The Great Ziegfeld is The best Picture Oscar winner, so nothing new to note here. Bill Powell is a tour de force in any movie he appears in, and playing the Great Ziegfeld did him no harm! Myrna Loy as his partner is that comes so naturally that it’s weird when they are not in the same movie! Sing, Baby, Sing is a decent musical pairing off quite an unlikely duo – the angelic, sweet Alice Faye and the funny, sharp Patsy Kelly. And the pairing works great! I wish we had more of these interesting female pairings in movies!
Then, Diane started appearing in Sonja Henie movies. I never tried to hide the fact that I dislike Sonja Henie movies. Sonja, while very cute with her round face and quite a capable skater, was, IMHO, quite a talent-less actress and mostly made extremely simplistic movies without a hint of intelligence. Thus, anything I say about One in a Million won’t sound kind, so I’ll just skip it. Thin Ice gets the very same treatment.
Man-Proof was finally a non musical movie! While it’s not a very good one, it still veered Diane a bit off her usual fare and branched her into other genres. While the movie boasts a first class cast (Myrna Loy, Rosalind Russell, Franchot Tone, Walter Pidgeon), it’s quite predictable and some moments comes of as highly contrived ones. How to Watch Football is a hilarious, 9 minute Nathaniel Benchley short. Honolulu is what you would call a musical with an completely idiotic plot but with plenty of soul and sass. Robert Young and Eleanor Powell head off the cast of great supporting players (George Burns, Gracie Allen, Rita Johnson, Clarence Kolb, Ruth Hussey – 1930s was a gold mine of SUPERB supporting players!)

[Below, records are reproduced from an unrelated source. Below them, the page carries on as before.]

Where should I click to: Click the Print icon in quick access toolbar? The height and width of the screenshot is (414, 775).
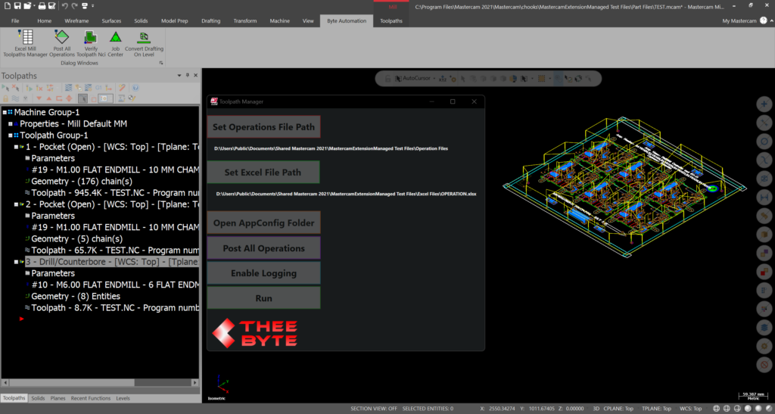[42, 6]
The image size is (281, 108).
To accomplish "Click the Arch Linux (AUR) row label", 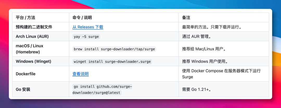I will 32,37.
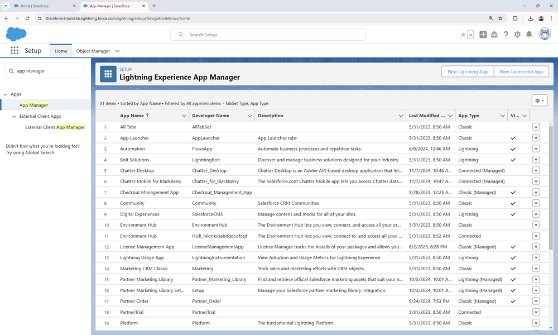Click the favorites star icon

[x=464, y=34]
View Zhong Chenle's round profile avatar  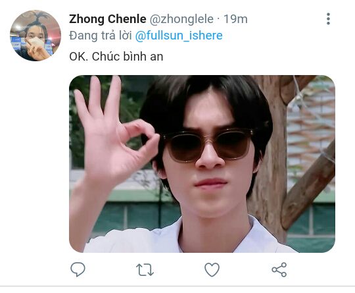[x=36, y=36]
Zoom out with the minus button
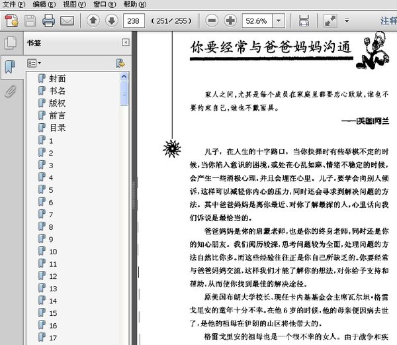Image resolution: width=397 pixels, height=345 pixels. [x=212, y=21]
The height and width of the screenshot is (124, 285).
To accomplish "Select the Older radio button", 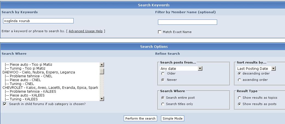I will 163,74.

Then it was back again to Sonja Henie movies with Second Fiddle – at leas we have Tyrone Power in this one, and one can enjoy the beautiful visage! Another non musical film came in the form of I Take This Woman, a Hedy Lamarr/Spencer Tracy movie. Hedy is a truly unique actress, incredibly beautiful and immensely talented, but one has to pass several checkpoints to actually understand both her talent and her appeal. It took me literary years to finally see her in a true light – I tough of her as a beauty with a big ego and no talent before this. Tracy, as any classic movies fan knows, is one of the best actors that ever lived. The film did not utilize neither him or her very well and is a type of movie you watch and forget 2 hours after it ends. Still, I enjoyed seeing the soft spoken, ethereal Laraine Day in it!
Like many of her contemporaries, Diane left movies for marriage in 1940.
Diane had had a surprisingly small newspaper coverage. She was never mentioned as a solo starlet, but mostly in the context of a larger group of starlets. Not that much information was given about her as a result and there is not much to write on 😦
Diane married her first husband, Henry Frederick Shilling, in May 1935. Schilling was born in 1905, making him 8 years older than Diane. The marriage was very brief and ended in 1936.
Diane married her second husband, Fred Fredericks, a well known hair stylist working for Max Factor, in October 1939. Fredericks was born in 1907 in New York. At some point he moved to the West Coast and was very well paid for his work.
They had two children, a son, Jerry Louis Fredericks, born on January 26, 1940, and a daughter, Diane Katherine Fredericks, born on March 22, 1945. They divorced sometime prior to 1967. Fredericks died in 1984.
Diane married her third husband, Vincent Keating, on February 2, 1967 in Santa Barbara, California. She and Vincent owned a string of liquor stores in Southern California, living in Los Angeles until their retirement. They moved to San Diego to enjoy their golden years.
Diane Cook Keating died on July 6, 1994 in San Diego, California.